Ideal gas equation

Ideal Gas Equation

The ideal gas equation is a fundamental equation in thermodynamics and physical chemistry that describes the behavior of an ideal gas. An ideal gas is a hypothetical gas that perfectly follows the kinetic molecular theory, with no intermolecular forces and where the molecules occupy no volume. Although no real gas behaves perfectly as an ideal gas, many gases at high temperature and low pressure approximate the behavior of an ideal gas quite well.

The Equation

The ideal gas equation is given by:

[ PV = nRT ]

where:

( P ) is the pressure of the gas,
( V ) is the volume of the gas,
( n ) is the number of moles of the gas,
( R ) is the universal gas constant, and
( T ) is the temperature of the gas in Kelvin.
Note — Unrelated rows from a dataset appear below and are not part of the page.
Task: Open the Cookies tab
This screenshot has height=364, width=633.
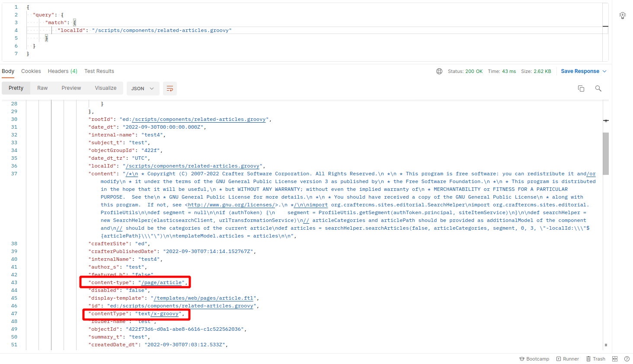Action: pos(31,71)
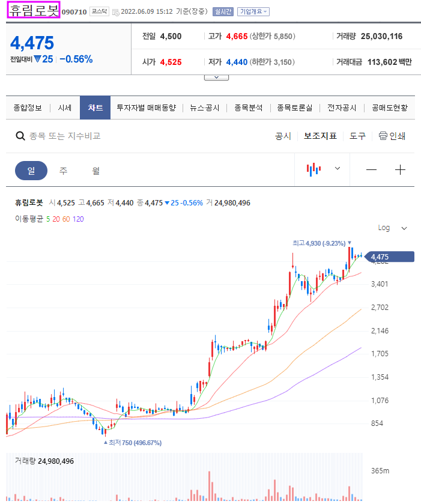Click the 20-day moving average color label
Image resolution: width=421 pixels, height=504 pixels.
click(56, 219)
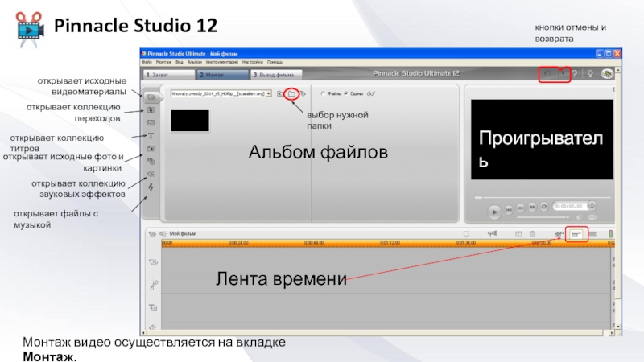Viewport: 644px width, 362px height.
Task: Open the music files section (treble clef)
Action: (x=151, y=187)
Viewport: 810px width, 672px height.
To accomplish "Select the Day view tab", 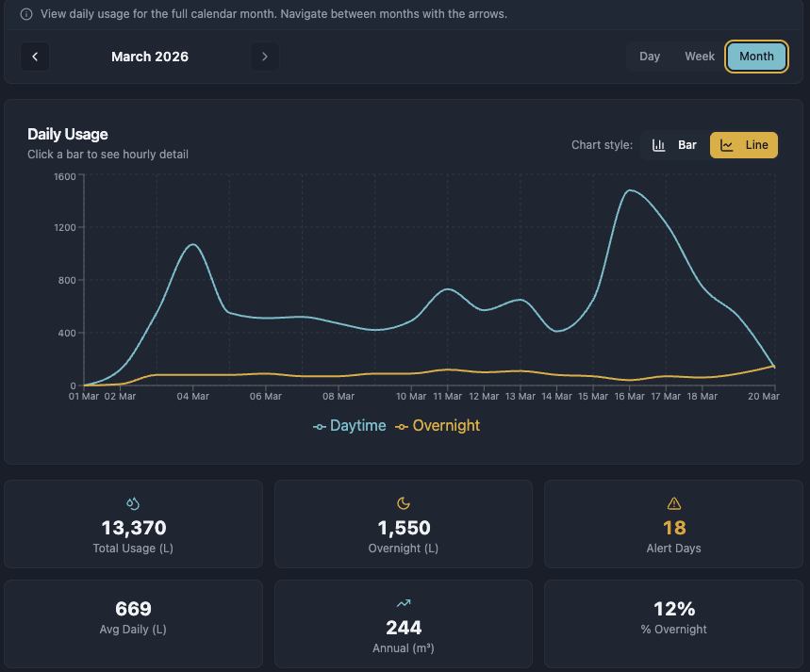I will click(649, 56).
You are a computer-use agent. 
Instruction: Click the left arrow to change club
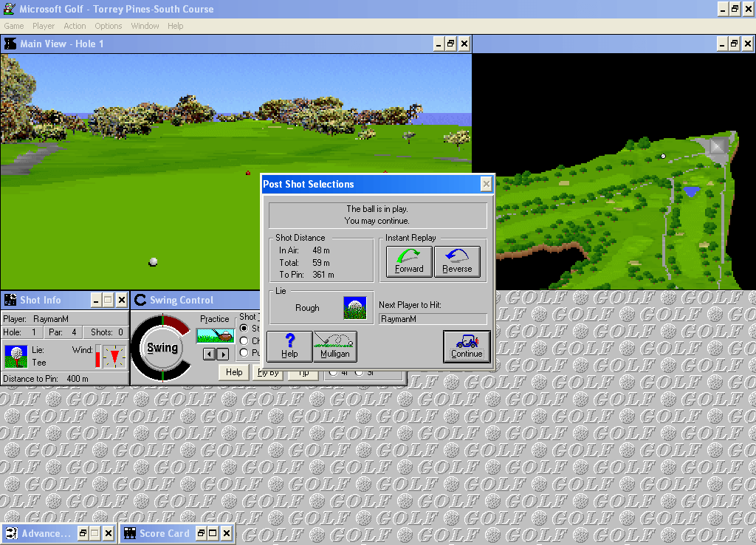tap(210, 353)
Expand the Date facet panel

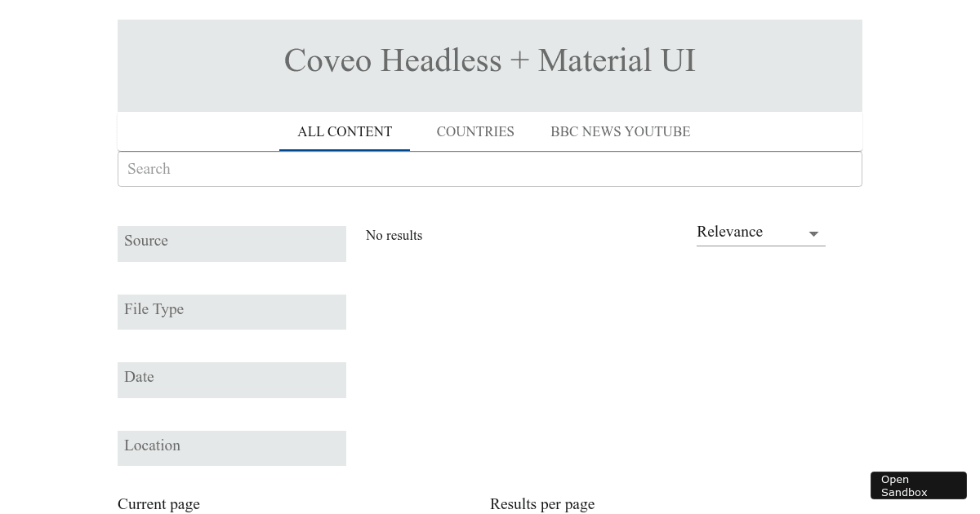232,379
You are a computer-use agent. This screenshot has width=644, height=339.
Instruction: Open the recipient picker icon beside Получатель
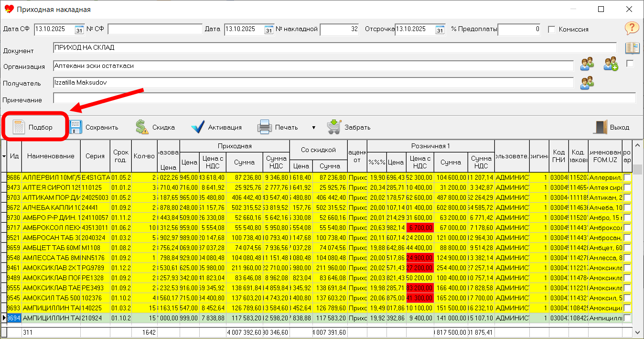coord(587,83)
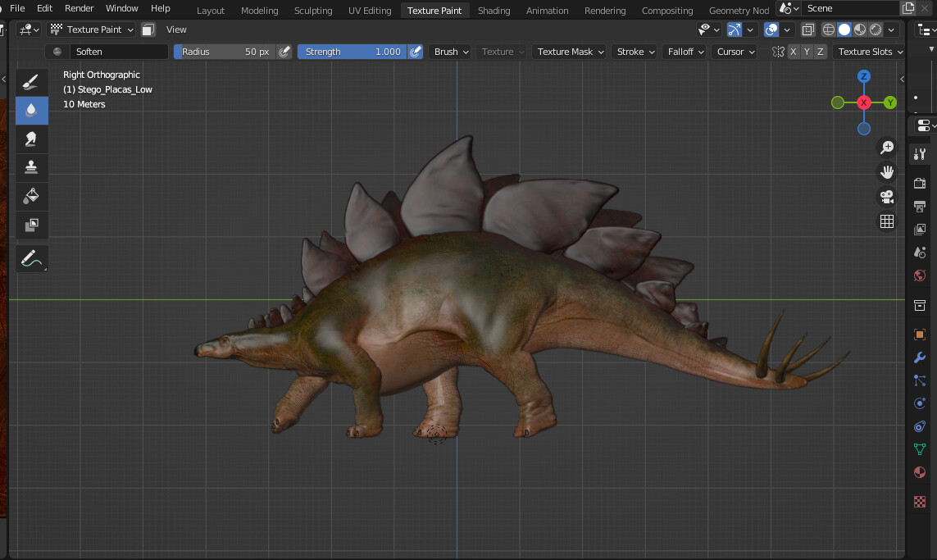Open the Falloff dropdown
The height and width of the screenshot is (560, 937).
click(x=685, y=51)
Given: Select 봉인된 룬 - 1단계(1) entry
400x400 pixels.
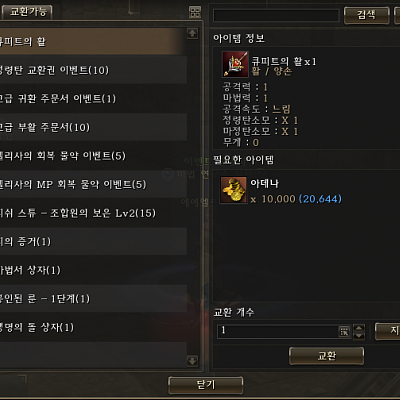Looking at the screenshot, I should point(93,299).

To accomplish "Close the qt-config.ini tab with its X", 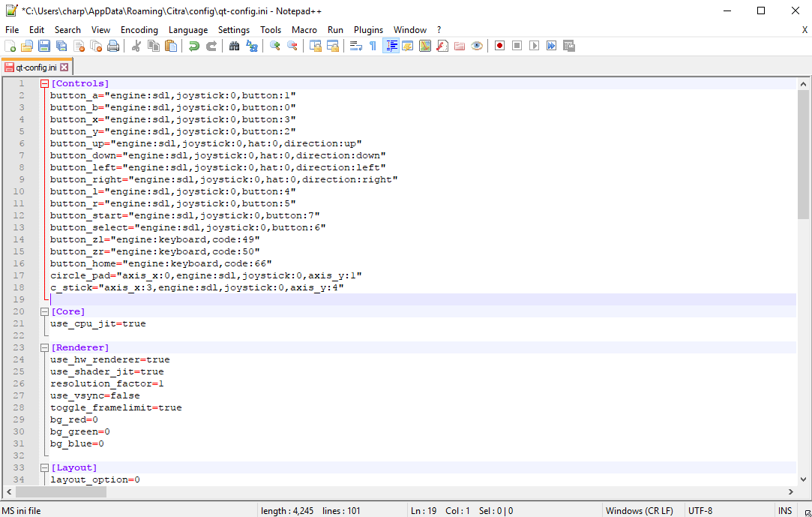I will coord(64,67).
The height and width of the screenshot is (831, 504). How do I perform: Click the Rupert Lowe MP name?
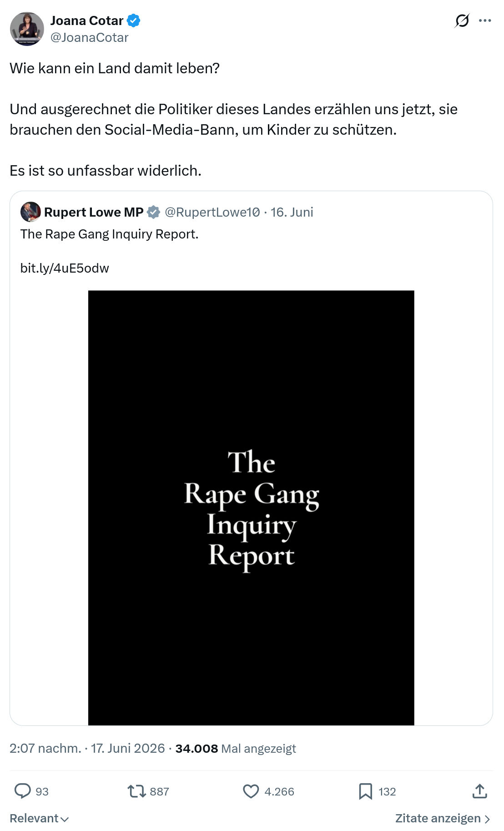pyautogui.click(x=94, y=212)
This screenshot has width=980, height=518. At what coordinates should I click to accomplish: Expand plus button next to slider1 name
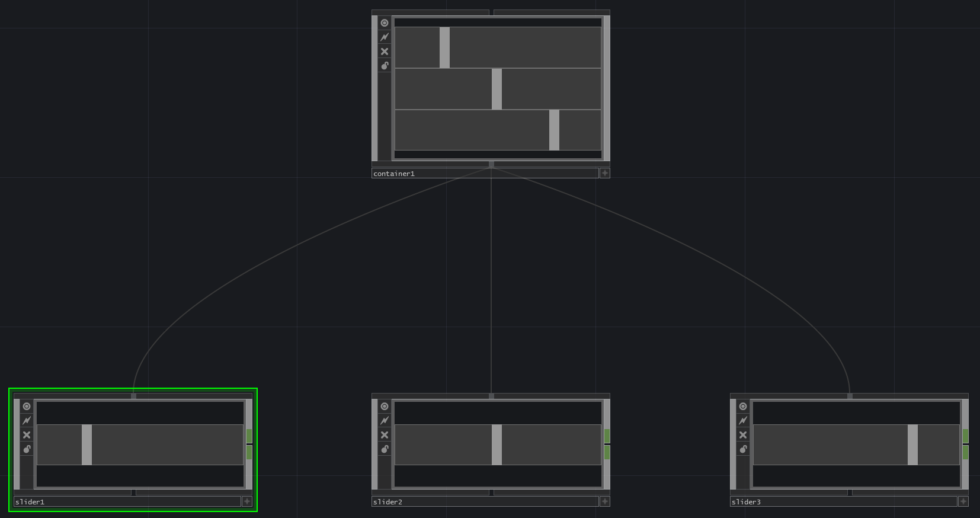[247, 501]
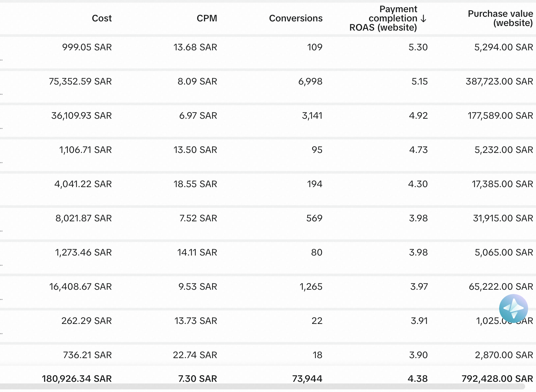Click the sort descending arrow beside Payment completion
The image size is (536, 392).
click(x=424, y=18)
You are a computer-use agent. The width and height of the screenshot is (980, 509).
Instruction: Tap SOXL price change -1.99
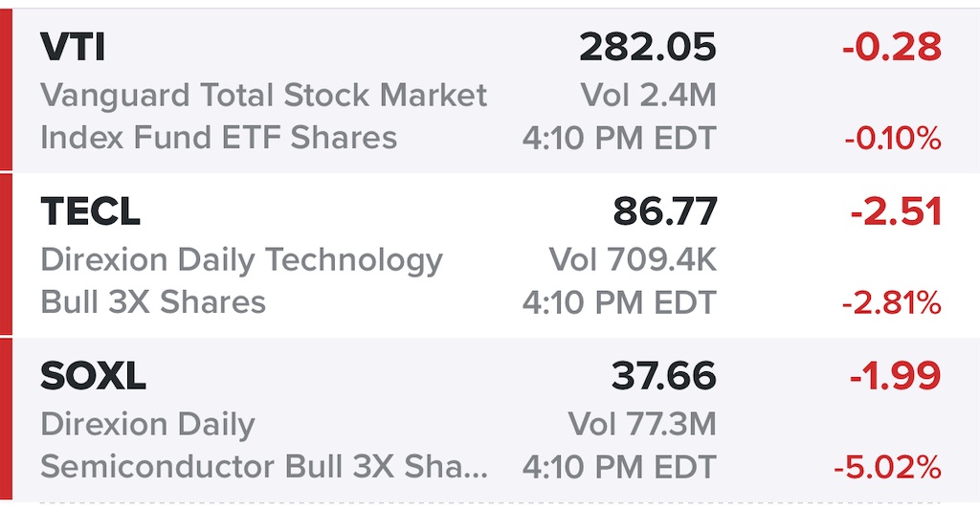pos(896,375)
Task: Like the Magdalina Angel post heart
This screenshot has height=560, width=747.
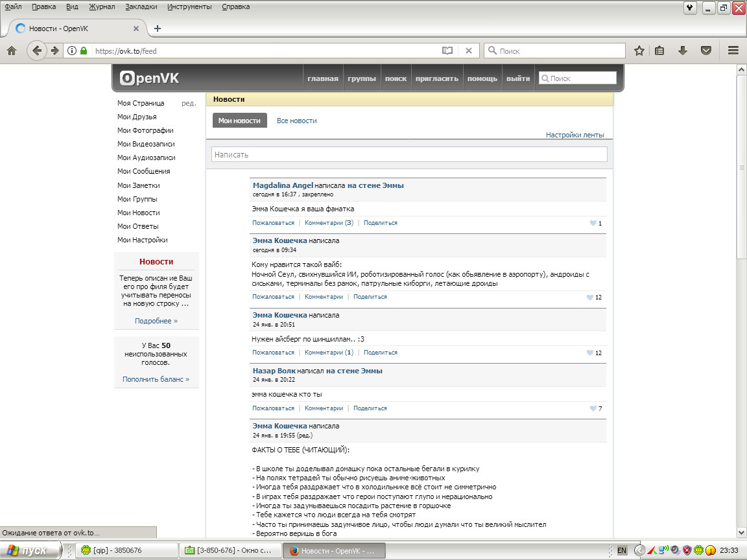Action: pos(593,223)
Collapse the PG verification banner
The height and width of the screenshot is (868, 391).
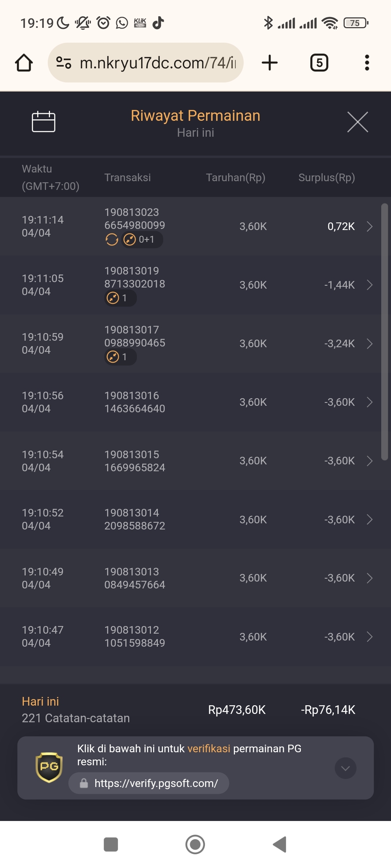point(345,768)
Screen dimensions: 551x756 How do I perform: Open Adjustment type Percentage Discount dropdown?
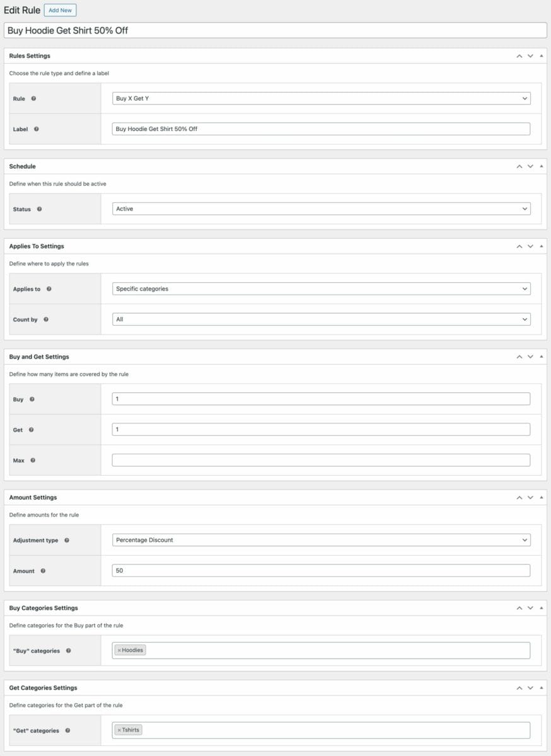coord(321,540)
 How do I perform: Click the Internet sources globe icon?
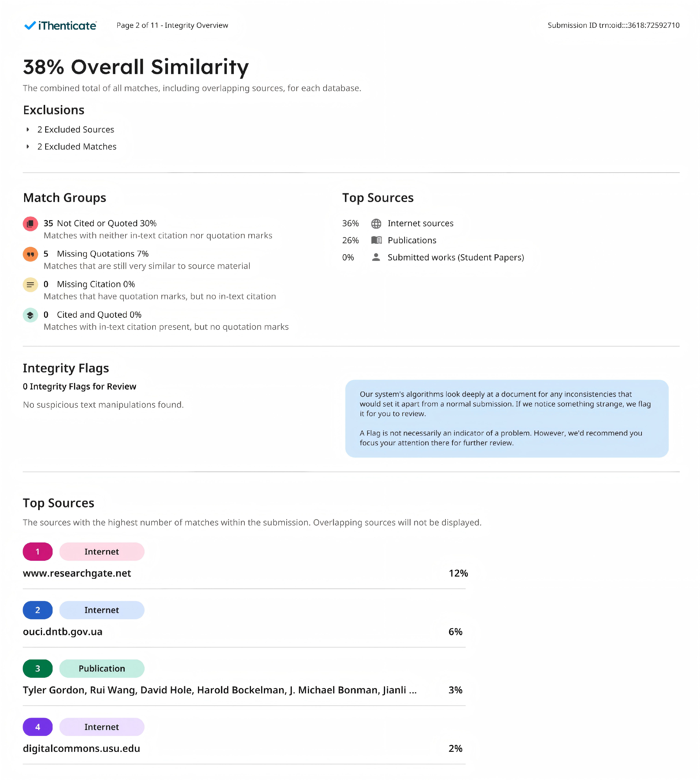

The Universal Gas Constant

The universal gas constant ( R ) has different values depending on the units used for pressure and volume. Some common values are:

( R = 8.314 \, \text{J/mol·K} ) (when pressure is in Pascals and volume in cubic meters)
( R = 0.0821 \, \text{L·atm/mol·K} ) (when pressure is in atmospheres and volume in liters)

Derivation from Empirical Gas Laws

The ideal gas equation is derived from the combination of three empirical gas laws:

Boyle's Law: At constant temperature, the pressure of a fixed amount of gas is inversely proportional to its volume (( P \propto \frac{1}{V} )).
Charles's Law: At constant pressure, the volume of a fixed amount of gas is directly proportional to its temperature (( V \propto T )).
Avogadro's Law: At constant temperature and pressure, the volume of a gas is directly proportional to the number of moles of gas (( V \propto n )).

Combining these laws gives us the ideal gas equation.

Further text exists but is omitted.